The history of suits in politics is long and storied: from a former president's "shocking" tan suit to other world leaders and their suspiciously impeccable, tailored appearance. As one UK leader learned, the suit doesn't just dress the politician; it has the potential to characterize them.
Performance of Banality and Protective Armor
Perhaps the point is what one academic calls the "performance of ordinariness", invoking the suit's historical role as a uniform of political power. Mamdani's particular choice leverages a deliberate understatement, not too casual nor too flashy—"respectability politics" in an inconspicuous suit—to help him appeal to as many voters as possible. But, experts think Mamdani would be cognizant of the suit's historical and imperial legacy: "The suit isn't neutral; historians have long noted that its contemporary origins lie in military or colonial administration." It is also seen as a form of defensive shield: "I think if you're a person of color, you aren't going to get taken as seriously in these traditional institutions." The suit becomes a way of asserting credibility, particularly to those who might question it.
Such sartorial "changing styles" is hardly a recent phenomenon. Even iconic figures once donned formal Western attire during their early years.
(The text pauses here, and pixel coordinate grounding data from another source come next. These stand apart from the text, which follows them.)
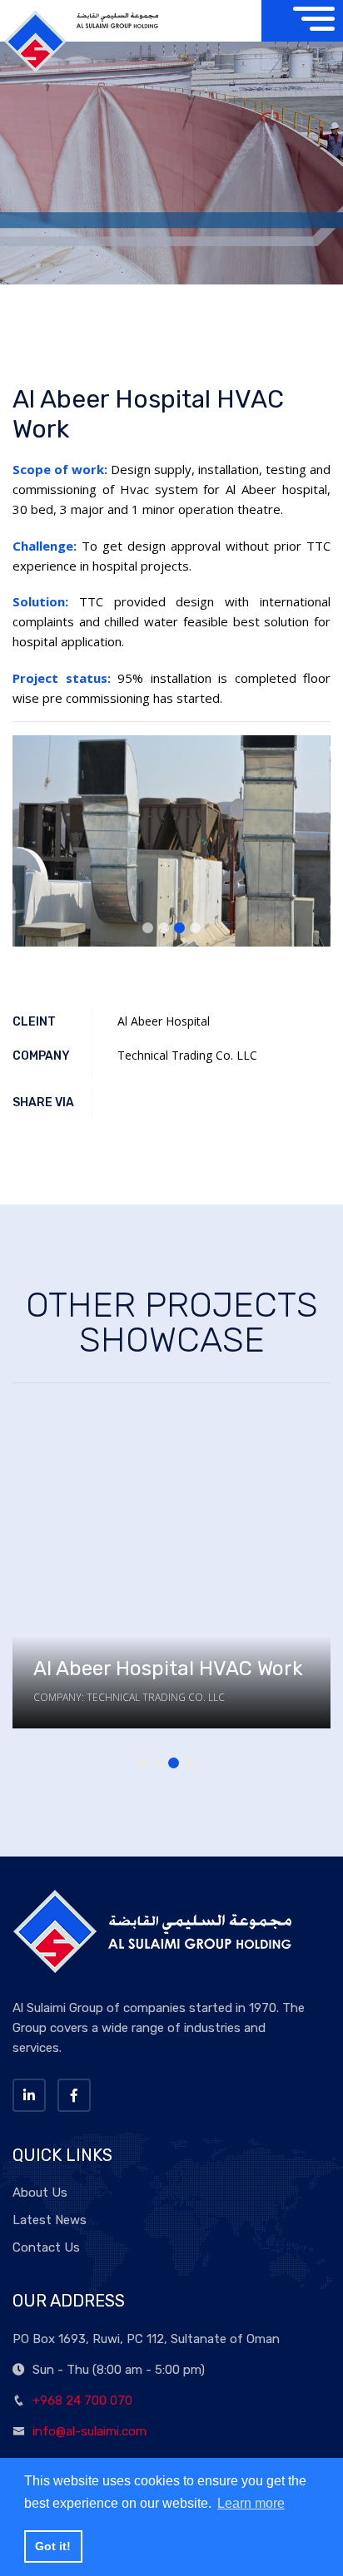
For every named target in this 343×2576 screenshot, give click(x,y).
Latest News (49, 2220)
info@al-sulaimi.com (89, 2431)
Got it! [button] (53, 2546)
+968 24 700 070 (82, 2400)
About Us (39, 2192)
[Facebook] (74, 2095)
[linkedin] (29, 2095)
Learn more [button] (251, 2503)
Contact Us (46, 2247)
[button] (147, 927)
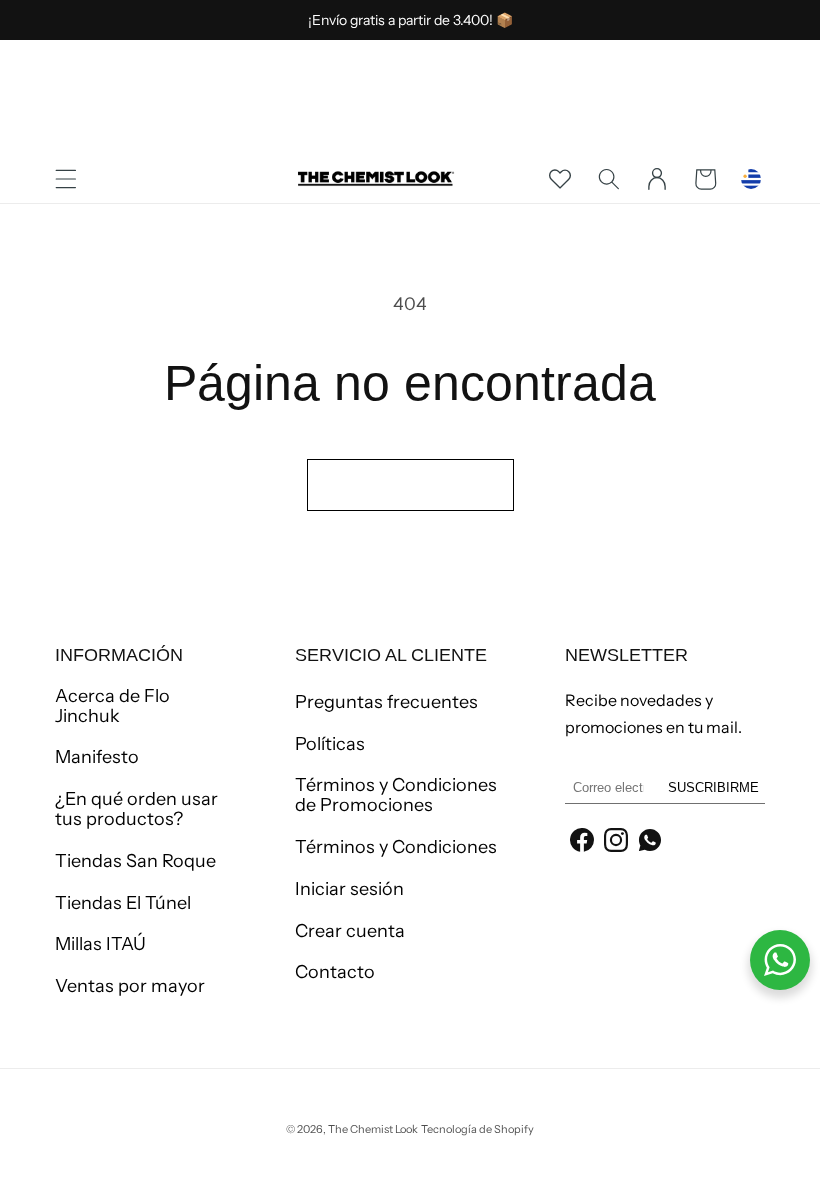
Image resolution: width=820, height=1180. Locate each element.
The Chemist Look (373, 1129)
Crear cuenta (350, 931)
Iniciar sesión (349, 889)
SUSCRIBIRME (713, 787)
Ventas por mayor (130, 986)
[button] (66, 179)
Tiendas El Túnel (123, 903)
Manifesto (97, 757)
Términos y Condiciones (396, 847)
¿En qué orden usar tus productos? (136, 809)
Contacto (335, 972)
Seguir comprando (410, 484)
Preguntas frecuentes (386, 703)
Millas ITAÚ (100, 944)
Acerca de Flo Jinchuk (112, 707)
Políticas (330, 744)
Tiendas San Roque (135, 861)
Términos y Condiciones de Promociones (396, 795)
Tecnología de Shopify (477, 1129)
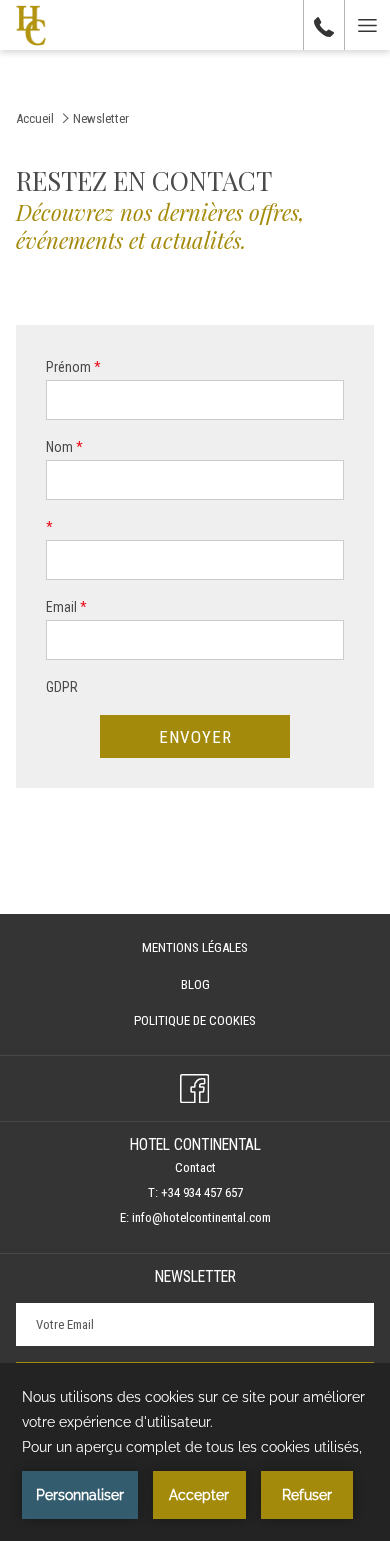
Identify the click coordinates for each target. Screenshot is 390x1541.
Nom (64, 447)
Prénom (73, 367)
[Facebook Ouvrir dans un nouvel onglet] (194, 1086)
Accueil (35, 118)
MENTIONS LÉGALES (195, 947)
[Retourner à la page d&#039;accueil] (31, 25)
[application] (195, 1452)
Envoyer (195, 737)
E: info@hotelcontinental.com (195, 1217)
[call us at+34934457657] (324, 25)
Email (66, 607)
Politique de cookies (195, 1020)
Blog (216, 988)
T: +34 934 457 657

These days, certain world leaders have started exchanging their typical military wear for a black suit, albeit one without the tie.
"In every seam and stitch of Mamdani's public persona, the tension between insider and outsider is apparent."
The attire Mamdani chooses is deeply significant. "Being the son of immigrants of South Asian heritage and a progressive politician, he is under pressure to conform to what many American voters look for as a sign of leadership," says one author, while at the same time needing to walk a tightrope by "avoiding the appearance of an elitist betraying his non-mainstream roots and values."
But there is an sharp awareness of the different rules applied to suit-wearers and what is read into it. "That may come in part from Mamdani being a millennial, able to adopt different identities to fit the occasion, but it may also be part of his diverse background, where adapting between languages, traditions and clothing styles is common," commentators note. "White males can remain unremarked," but when others "attempt to gain the power that suits represent," they must meticulously navigate the codes associated with them.
In every seam of Mamdani's official image, the dynamic between belonging and displacement, inclusion and exclusion, is evident. I know well the awkwardness of trying to conform to something not built for me, be it an inherited tradition, the culture I was born into, or even a suit. What Mamdani's sartorial choices make evident, however, is that in politics, appearance is never without meaning.